O novo Governador do Banco de Moçambique, Felisberto Dinis Navalha, anunciou que vai reunir-se com os bancos comerciais para perceber as razões da escassez de divisas no mercado e procurar soluções para um problema que tem afectado empresas e importadores.
A posição foi apresentada esta quarta-feira (2), em Maputo, depois da tomada de posse no cargo. Navalha reconheceu que existe falta de moeda estrangeira no mercado, apesar de os dados do banco central indicarem que o País mantém reservas internacionais em níveis considerados aceitáveis.
“É visível que temos estado a observar no mercado alguma escassez de divisas, mas os relatórios do banco indicam que há reservas em níveis aceitáveis”, afirmou.

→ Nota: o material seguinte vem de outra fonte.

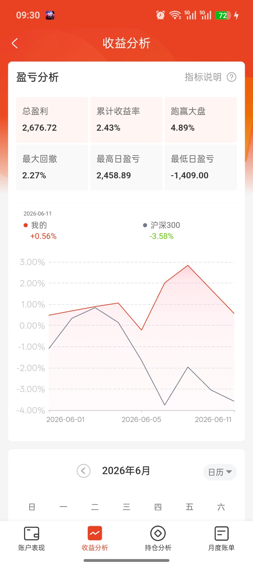Tap the 指标说明 link text
The width and height of the screenshot is (253, 567).
[x=203, y=77]
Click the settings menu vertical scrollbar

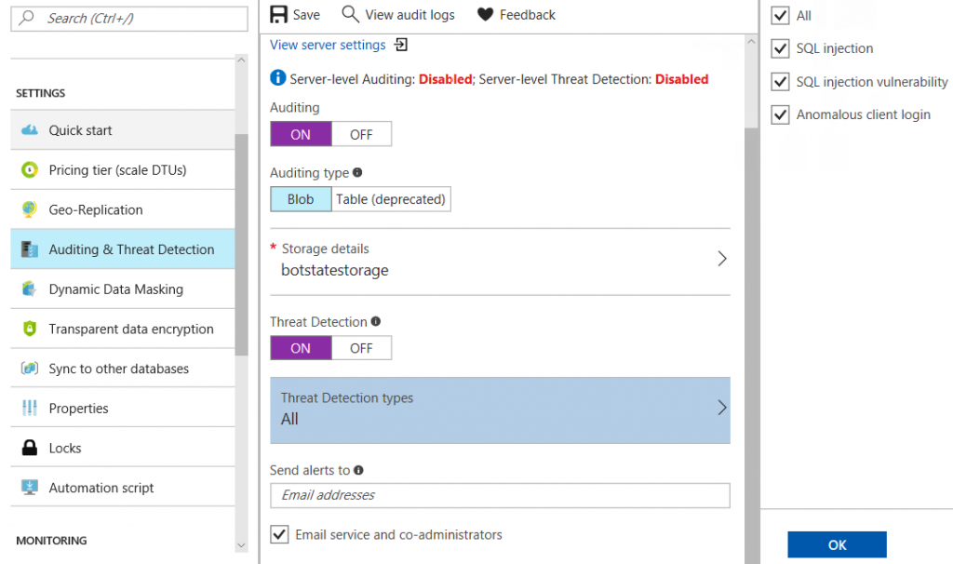click(241, 242)

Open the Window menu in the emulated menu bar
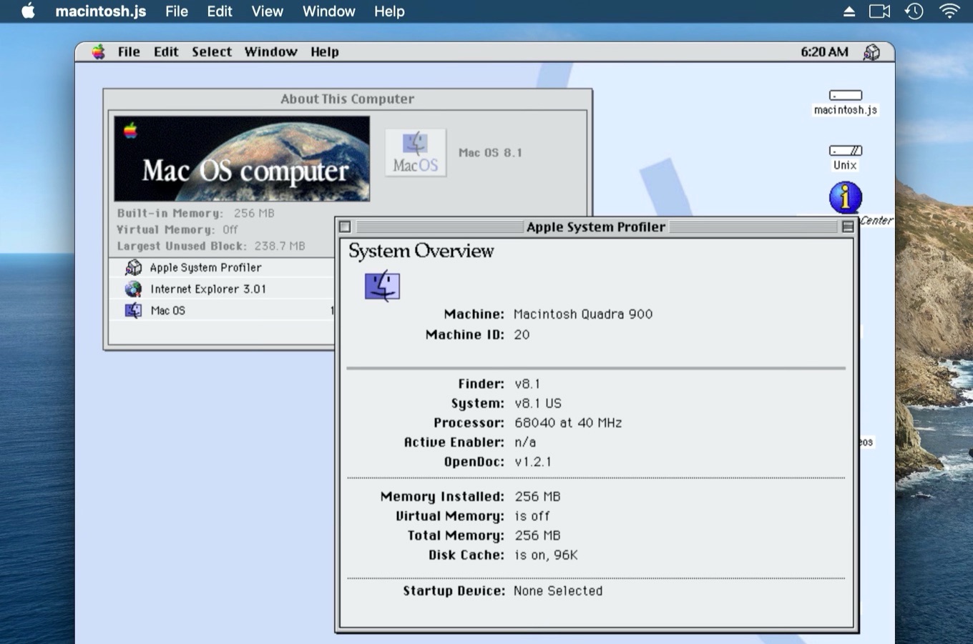[x=270, y=51]
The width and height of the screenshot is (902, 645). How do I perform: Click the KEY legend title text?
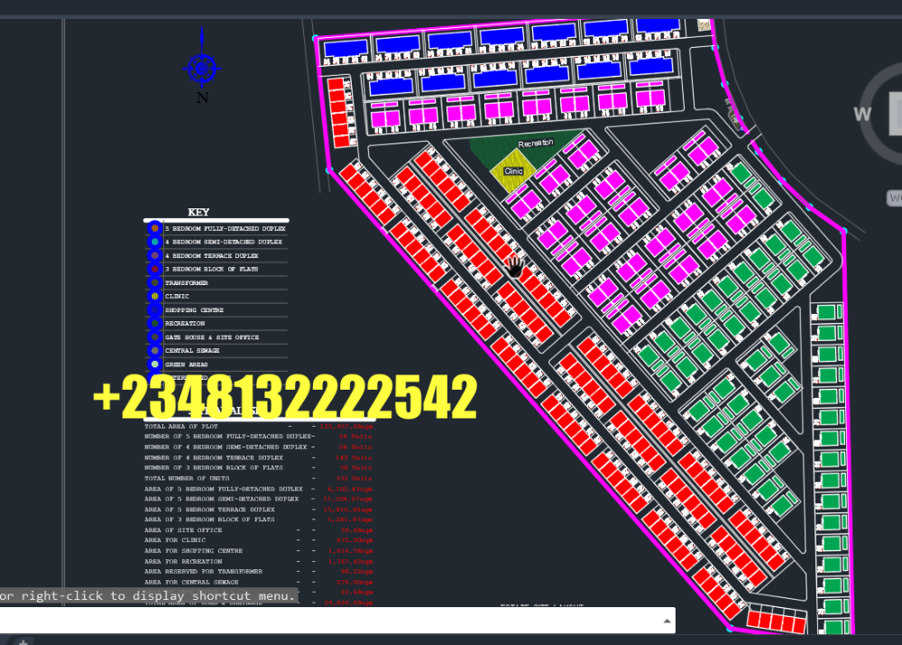(198, 212)
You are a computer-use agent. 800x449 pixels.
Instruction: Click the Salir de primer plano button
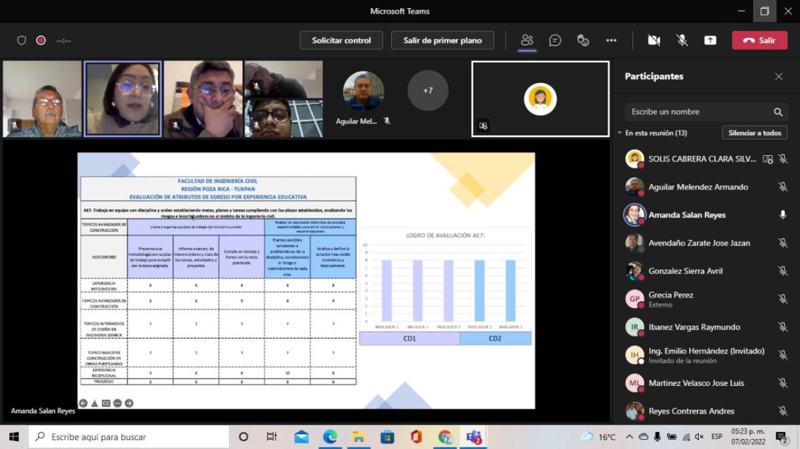coord(442,41)
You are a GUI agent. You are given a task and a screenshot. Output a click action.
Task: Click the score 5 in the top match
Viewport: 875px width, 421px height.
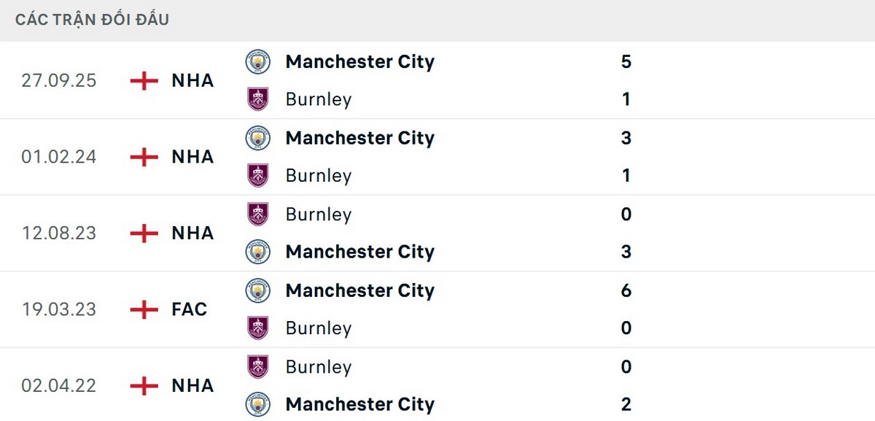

O novo governador explicou que pretende, numa primeira fase, confirmar os dados disponíveis e depois ouvir os bancos comerciais para compreender os constrangimentos enfrentados na disponibilização de moeda estrangeira às empresas e aos clientes.
Segundo Navalha, são os bancos comerciais que têm contacto directo com grande parte das operações cambiais, razão pela qual considera necessário perceber o que está a acontecer no sistema antes da adopção de novas medidas.
Só depois desse diagnóstico, acrescentou, poderão ser desenhadas políticas e estratégias destinadas a melhorar a disponibilidade de divisas no mercado.
A escassez de moeda estrangeira tem sido uma das principais preocupações apresentadas pelo sector privado. Empresários têm relatado dificuldades para obter divisas destinadas à importação de matérias-primas, equipamentos e outros bens necessários ao funcionamento das empresas.
A Confederação das Associações Económicas de Moçambique chegou a classificar a situação como uma “emergência económica”, alertando que a falta de moeda externa limita importações, investimentos e o cumprimento de contratos.
Em Junho, as Reservas Internacionais Líquidas de Moçambique situavam-se em cerca de 3,46 mil milhões de dólares, depois de terem atingido um máximo histórico de 4,25 mil milhões de dólares em Fevereiro.
Navalha assume o Banco de Moçambique depois de 28 anos de carreira na instituição e sucede a Rogério Zandamela, que deixou o cargo após dois mandatos.
Na cerimónia de posse, o Presidente da República, Daniel Chapo, desafiou o novo governador a contribuir para a estabilidade macroeconómica e a encontrar respostas para os problemas que afectam directamente a actividade económica, entre os quais a escassez de divisas.